Nothing unexpected in only 4% of responding Kossacks thinking we had a healthy democracy. This numberr, however, is only useful if someone knows how much of the RepubliCon opposition we represent. Is it 5%? 50%? Most of it?
But what I would really like to discuss is right out of Street Smarts 101. The chapter I call the Argentine General Rule.
Briefly, one cannot safely assume that in the 21st century, that if you can take a poll about fascism then you are not yet living under fascism.

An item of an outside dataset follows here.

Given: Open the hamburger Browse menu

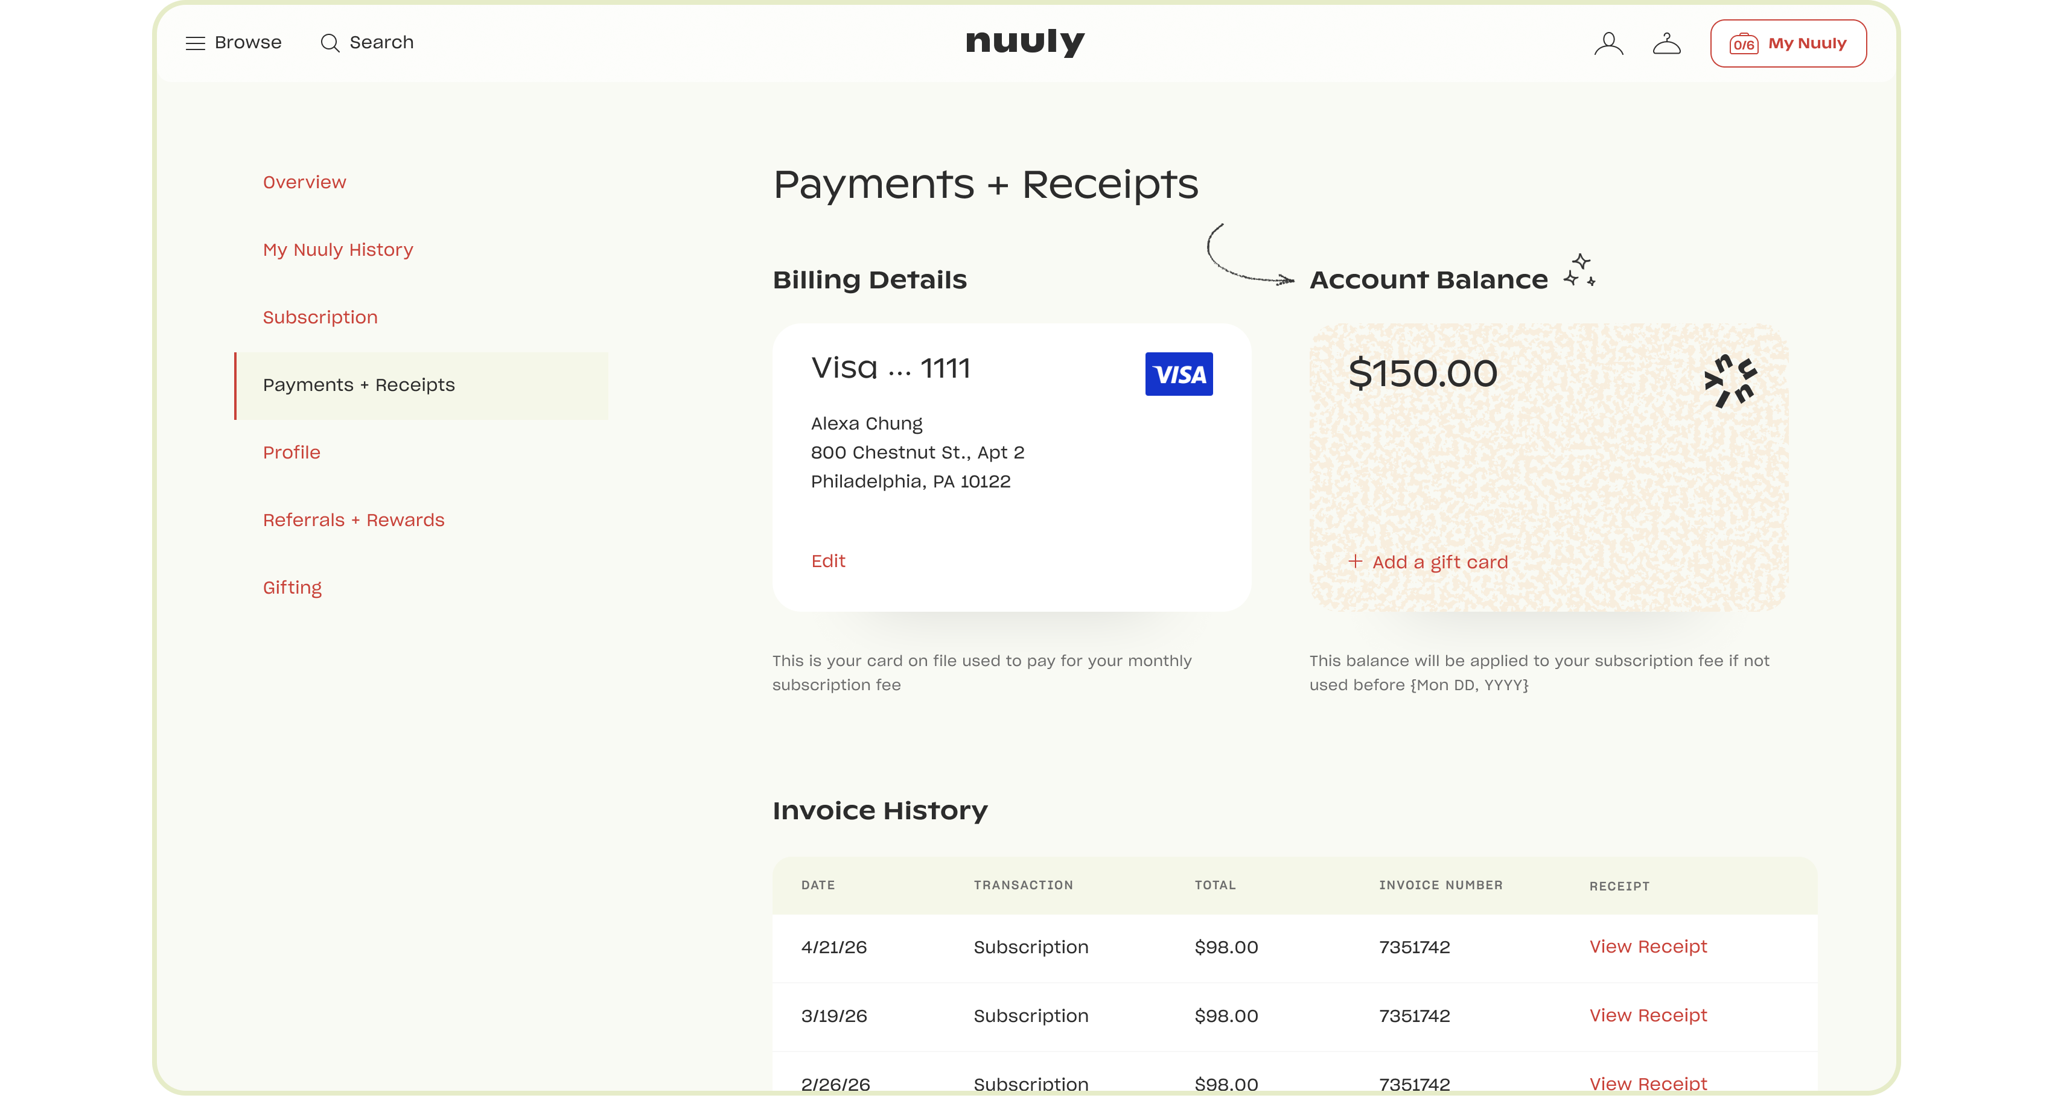Looking at the screenshot, I should point(195,42).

There is a learning curve that even fascists can understand. If one arrests editors, nosy reporters, smashes presses, ruins publishers, then, people protest and days of production are lost. It took awhile for them to figure out that if people could read about how bad they were, they would read and not fight. To keep it from getting too out of hand, they could threaten a writer or his family and watch him flee the country. In true Bush-speak they would say, "If he was telling the truth, why did he run?"

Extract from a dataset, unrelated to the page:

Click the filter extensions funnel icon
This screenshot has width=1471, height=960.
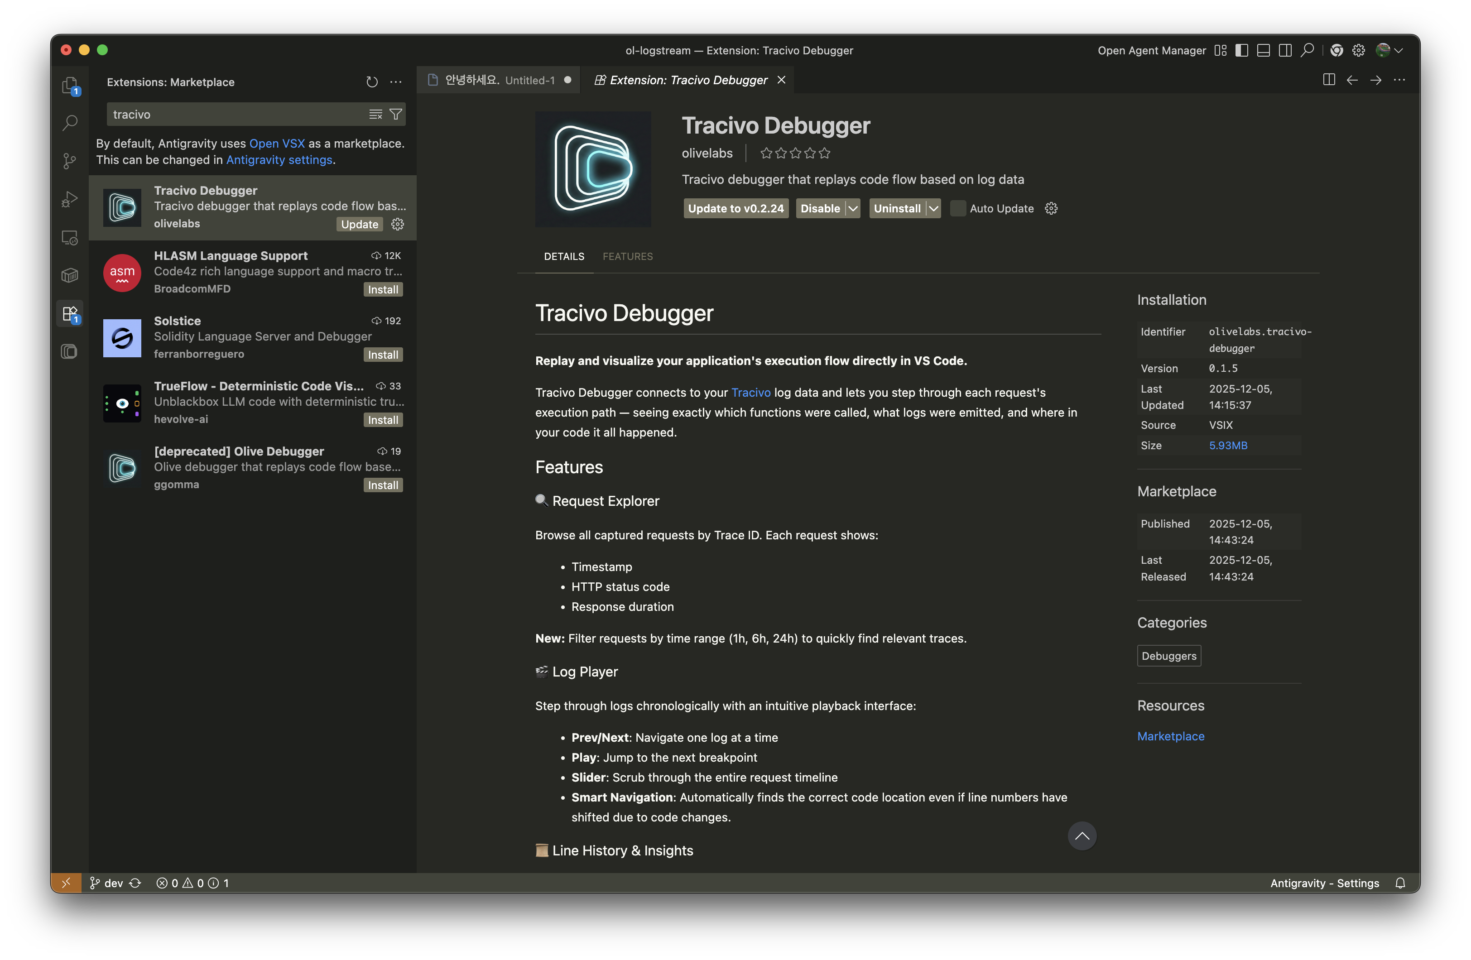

In this day and age it would be so difficult to control the people's news flow, they wouldn't try. Just a clause in the Patriot Act that could define your internet usage as anti-American and we would have an apparent free press and a totalitarian oligopoly.
It could all have happened yesterday. Didn't it? Aren't we still taking polls? The word for today is: the disappeareds, since we'll say it in English.
A democracy that is fixed, is broken.